### [Direction]
Rewrite the part of the records that starts with the line containing "Prague New Town (402, 1087)" and runs through the end of the records, both ends included, keeping every line and any requests. Multiply each coordinate in the answers by 1.05 and round to whole numbers, with halves rounded up.

### [Records provided]

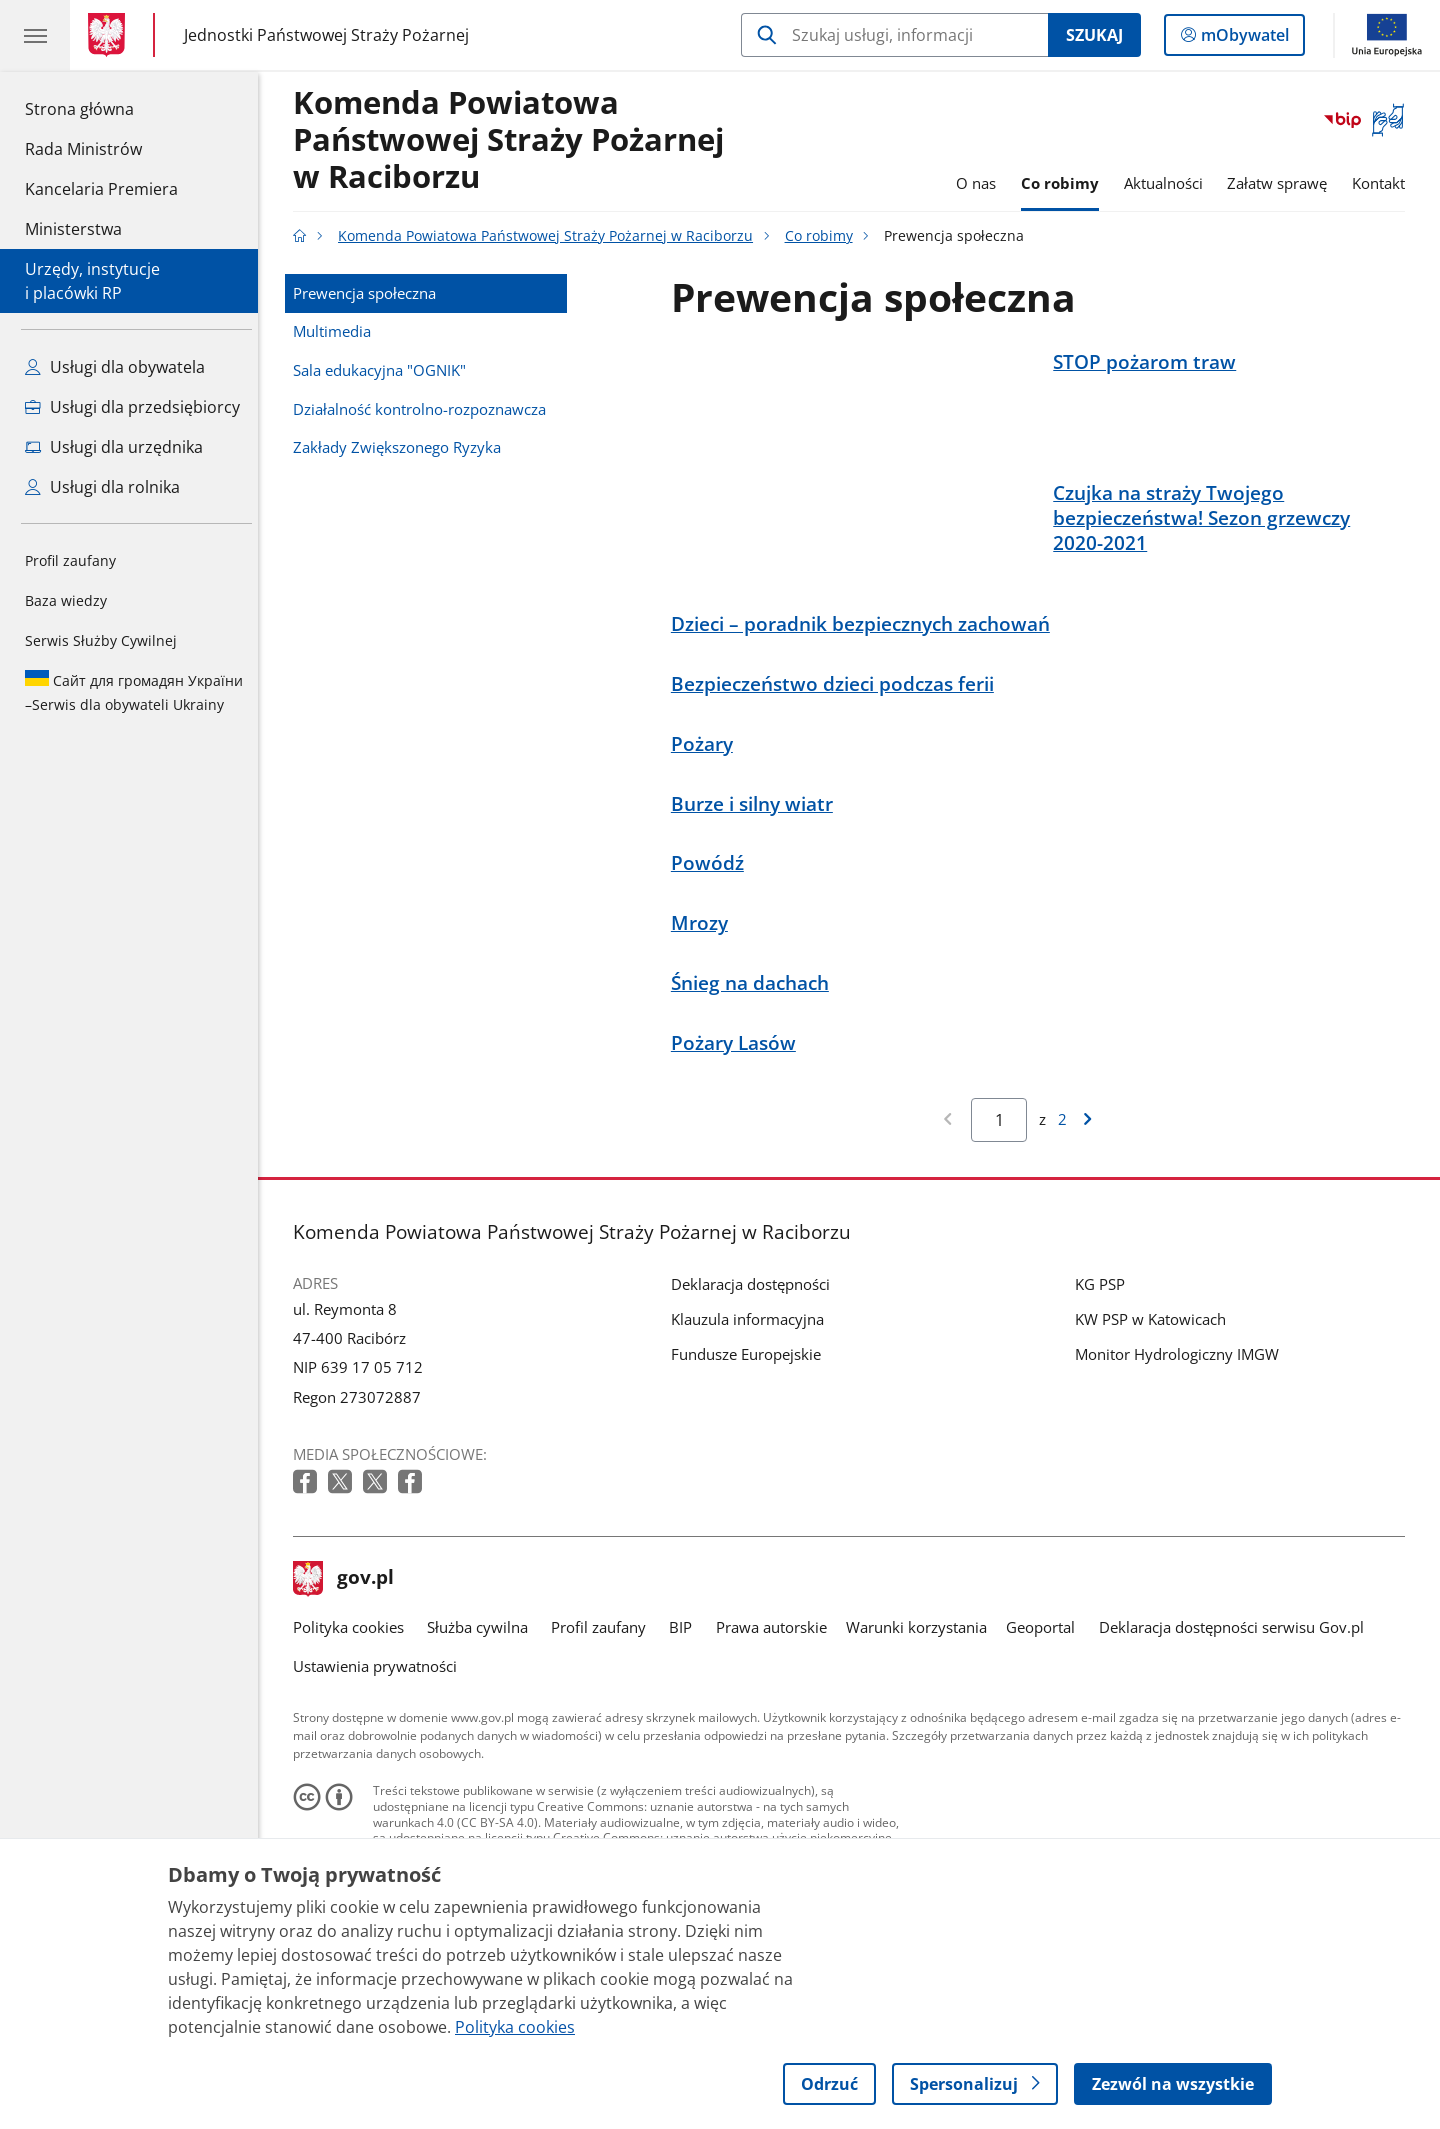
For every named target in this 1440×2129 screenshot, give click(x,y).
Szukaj (1094, 35)
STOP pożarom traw (1149, 361)
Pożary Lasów (738, 1138)
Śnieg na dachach (755, 1078)
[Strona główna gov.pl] (110, 35)
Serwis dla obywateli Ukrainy (134, 692)
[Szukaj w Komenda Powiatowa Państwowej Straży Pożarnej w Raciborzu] (894, 35)
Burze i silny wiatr (757, 899)
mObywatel (1243, 39)
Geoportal (1046, 1723)
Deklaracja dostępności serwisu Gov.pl (1236, 1723)
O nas (981, 183)
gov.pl (349, 1675)
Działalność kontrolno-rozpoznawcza (424, 409)
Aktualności (1168, 183)
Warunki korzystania (921, 1723)
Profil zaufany (70, 560)
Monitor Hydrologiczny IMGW (1182, 1450)
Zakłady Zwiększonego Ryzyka (402, 447)
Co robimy (1065, 183)
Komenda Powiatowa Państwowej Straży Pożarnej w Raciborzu (513, 140)
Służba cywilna (482, 1723)
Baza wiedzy (66, 600)
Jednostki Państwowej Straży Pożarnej (326, 34)
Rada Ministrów (83, 149)
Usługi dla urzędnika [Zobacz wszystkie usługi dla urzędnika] (114, 447)
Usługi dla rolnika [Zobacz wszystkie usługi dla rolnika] (102, 487)
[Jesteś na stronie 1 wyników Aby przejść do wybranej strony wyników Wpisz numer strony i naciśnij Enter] (1005, 1216)
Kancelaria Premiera (101, 189)
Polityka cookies (353, 1723)
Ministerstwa (73, 229)
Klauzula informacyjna (752, 1415)
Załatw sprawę (1283, 183)
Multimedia (337, 331)
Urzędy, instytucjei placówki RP (92, 281)
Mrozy (704, 1019)
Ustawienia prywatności (380, 1762)
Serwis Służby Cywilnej (101, 640)
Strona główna (101, 108)
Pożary (707, 839)
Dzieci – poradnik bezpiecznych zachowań (865, 719)
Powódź (712, 959)
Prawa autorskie (776, 1723)
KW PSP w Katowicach (1155, 1415)
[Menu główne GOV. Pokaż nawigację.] (35, 35)
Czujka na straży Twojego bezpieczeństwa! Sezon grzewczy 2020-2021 (1206, 565)
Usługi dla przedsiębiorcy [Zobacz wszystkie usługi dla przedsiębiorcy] (132, 407)
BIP (686, 1723)
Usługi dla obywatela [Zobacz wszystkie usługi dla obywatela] (115, 367)
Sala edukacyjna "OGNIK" (384, 370)
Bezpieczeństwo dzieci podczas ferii (837, 779)
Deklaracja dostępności (755, 1380)
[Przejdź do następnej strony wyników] (1092, 1216)
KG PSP (1105, 1380)
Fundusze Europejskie (751, 1450)
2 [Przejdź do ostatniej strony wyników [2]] (1067, 1215)
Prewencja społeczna (369, 293)
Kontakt (1383, 183)
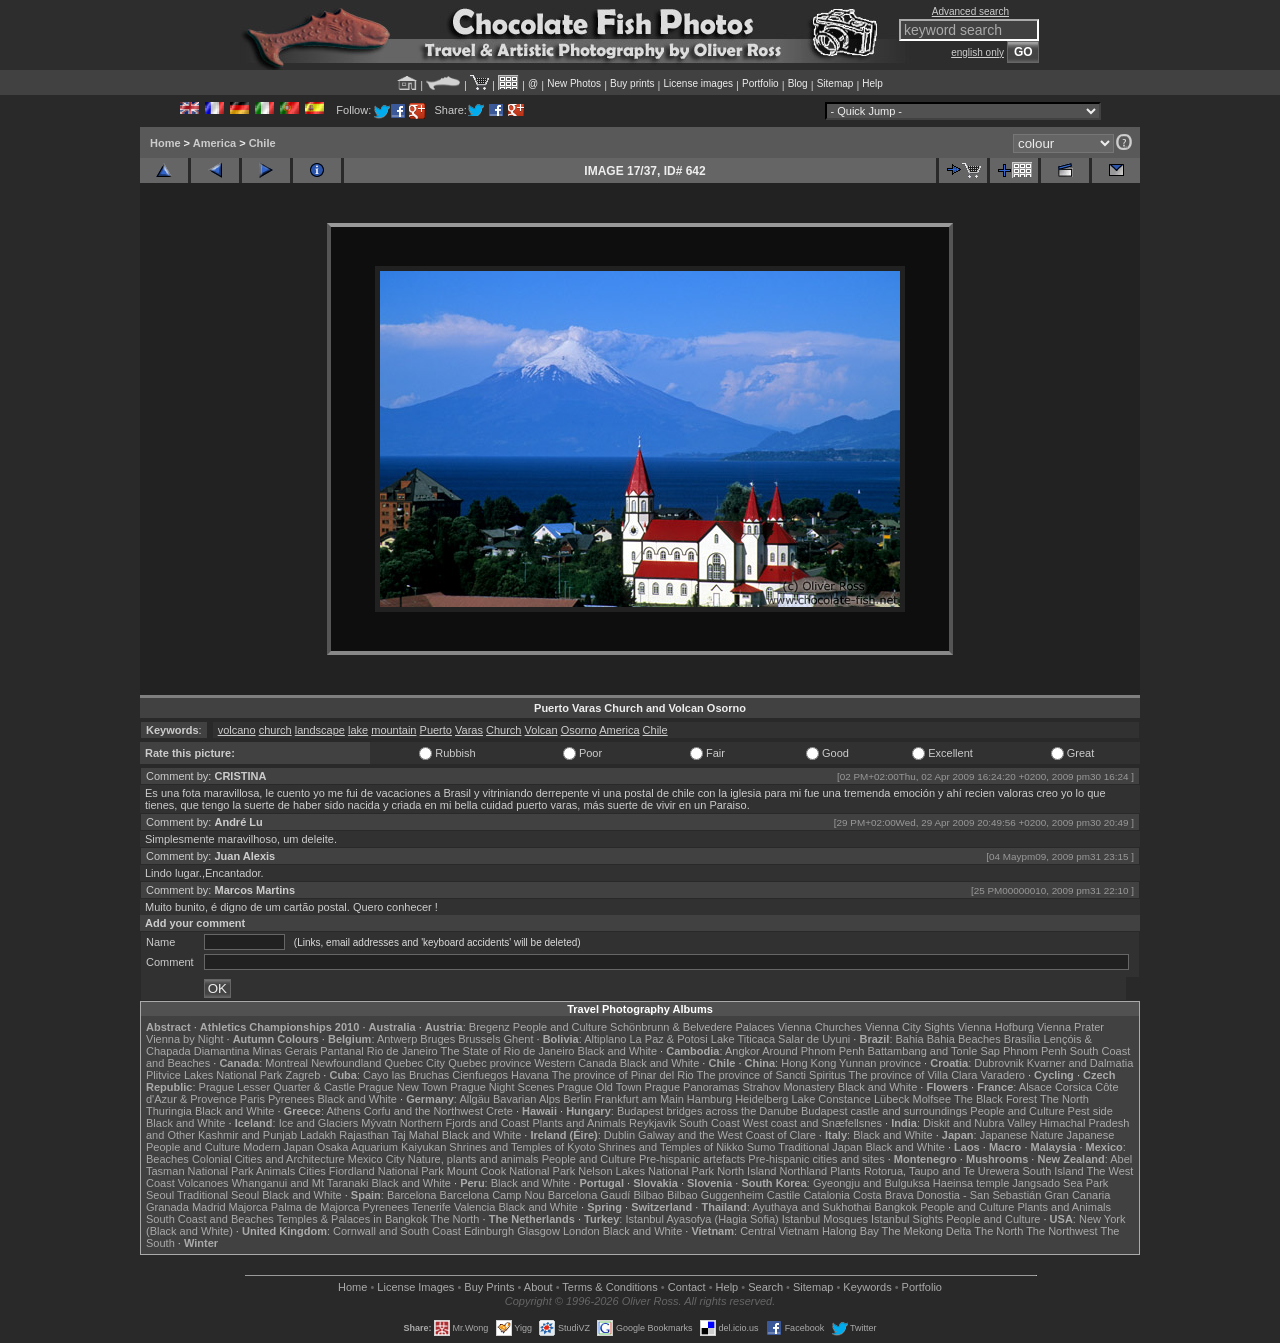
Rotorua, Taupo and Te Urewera (942, 1171)
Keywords (867, 1287)
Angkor (742, 1051)
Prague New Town (402, 1087)
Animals (275, 1171)
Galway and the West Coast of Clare (727, 1135)
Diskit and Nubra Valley (980, 1123)
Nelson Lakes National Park (646, 1171)
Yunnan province (880, 1063)
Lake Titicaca (743, 1039)
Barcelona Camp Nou (492, 1195)
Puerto (436, 730)
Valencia (474, 1207)
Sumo (761, 1147)
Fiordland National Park (386, 1171)
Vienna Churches (820, 1027)
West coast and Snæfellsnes (812, 1123)
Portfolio (760, 83)
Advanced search (970, 11)
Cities (312, 1171)
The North (1064, 1099)
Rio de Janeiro (402, 1051)
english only (977, 52)
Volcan (541, 730)
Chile (262, 143)
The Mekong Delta (927, 1231)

### [Full solution]
Prague New Town (422, 1141)
Animals (289, 1230)
Galway and the West Coast of Clare (763, 1192)
Diskit and Nubra Valley (1029, 1179)
Nelson Lakes National Park (678, 1230)
Yunnan province (924, 1116)
Lake Titicaca (780, 1091)
Barcelona Camp Nou (517, 1255)
Puerto (458, 767)
Valencia (498, 1267)
Sumo (799, 1204)
Fiordland National Park (405, 1230)
Vienna Churches (861, 1078)
West coast and Snæfellsnes (853, 1179)
Portfolio (798, 87)
Advanced search (1019, 12)
Cities (328, 1230)
The North (1117, 1154)
Rio de Janeiro (422, 1104)
english only (1026, 55)
Volcan (568, 767)
Chile (275, 150)
The Mekong Delta (973, 1293)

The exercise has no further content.